His work with students—some of them with emotional and learning difficulties—in the South Bronx workshop prompted him to found the collective K.O.S. (Kids of Survival) which he continued to lead for more than three decades. “I think what we've done is that we have challenged elite notions of fine art that put boundaries on who can appreciate art, who can make art, and who can feel the impact of that art,” Rollins told Artspace in 2012.
The group, working collaboratively, make large-scale paintings on book pages and sheet music; their Animal Farm-G7 piece (1989-92), part of the Tate’s collection, shows former world leaders such as Margaret Thatcher and Ronald Reagan as farmyard animals.
A statement for an exhibition held at Maureen Paley in 2013 outlined K.O.S.’s methods. “Rollins combines lessons in reading and writing with making works. The source material laid out and studied by the students generally relates to literary or musical classics, such as works by William Shakespeare, George Orwell, Ralph Ellison or Franz Schubert, but can also include comics or legal documents,” it says.
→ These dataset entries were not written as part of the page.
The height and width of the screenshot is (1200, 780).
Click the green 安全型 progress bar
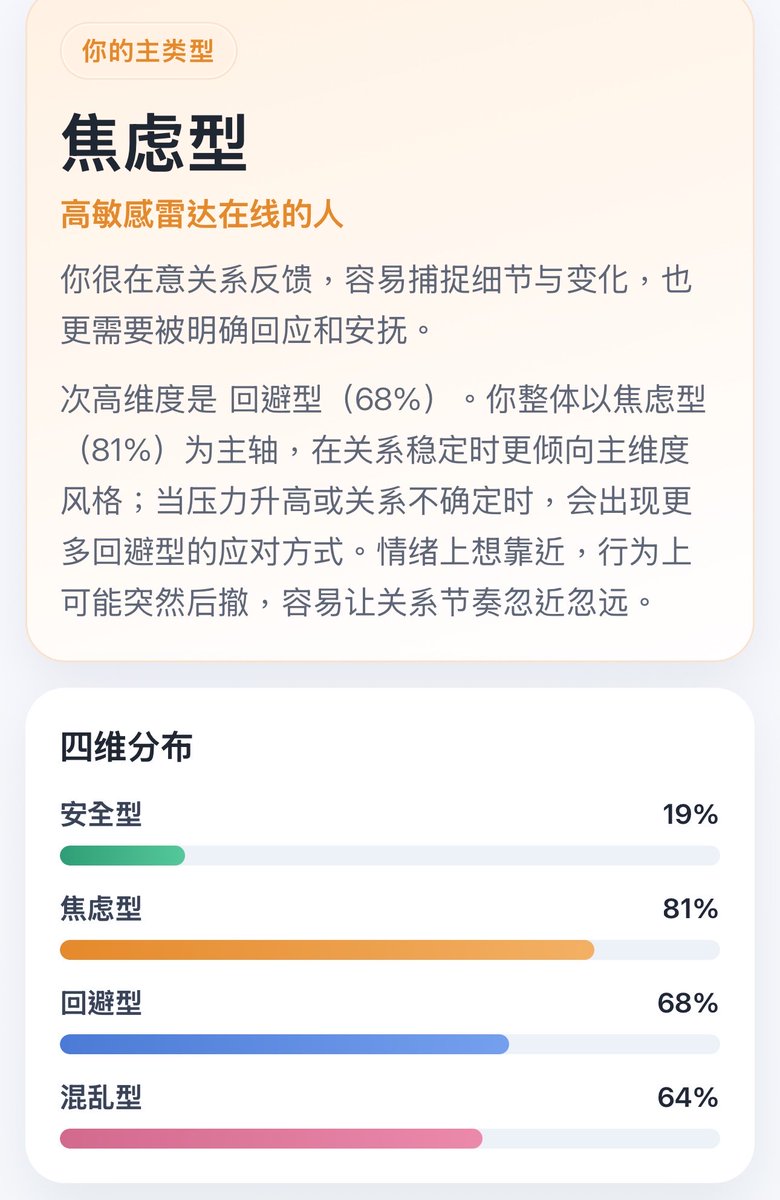(x=122, y=856)
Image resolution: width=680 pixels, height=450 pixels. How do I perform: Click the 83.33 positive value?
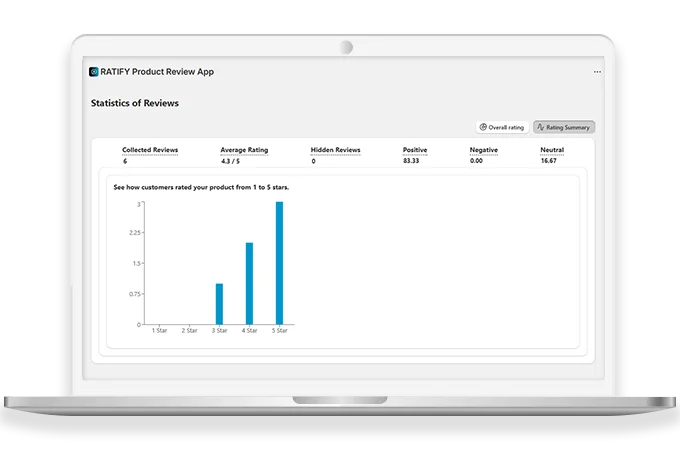(x=412, y=161)
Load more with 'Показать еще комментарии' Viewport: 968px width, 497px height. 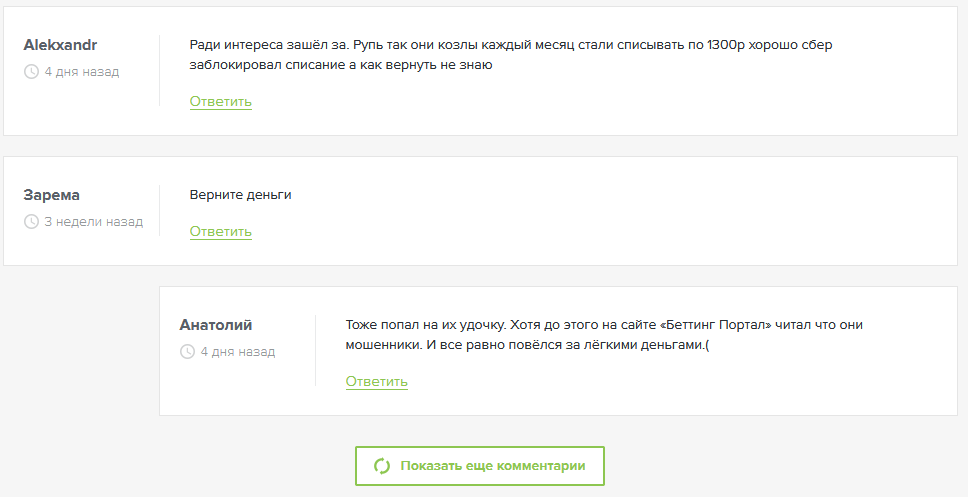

A 1988 profile piece on Rollins in the New York Times reported that “a SoHo dealer, Jay Gorney, who handles the work, has sold individual pieces for as much as $30,000 to such buyers as Charles Saatchi, the mega-collector in London, and several major museums.” K.O.S.’s work was also shown in the Whitney Biennials of 1985 and 1991.
''I find their [K.O.S.] work very touching, very emotional and visually interesting. It may at times be too close to the tradition of Surrealism, but it's powerful and quite contemporary,'' said Mark Rosenthal, then curator of 20th-century painting at the Philadelphia Museum of Art, in the same article.
K.O.S. currently has five members: Angel Abreu, Jorge Abreu, Robert Branch, Daniel Castillo and Ricardo Savinon. More than 50 former members of the collective are listed on the website of Maureen Paley. “Tim was a friend, mentor and father to the surviving members of the K.O.S. collective,” the current members said in a statement sent to Hyperallergic, adding that there will be a public memorial announced in due course.
Nancy Spector, the artistic director of the Guggenheim museums, tweeted: "Haven't been able to process this loss". The artist William Powhida also commented on social media: "Tim was an evangelist for art, a true believer."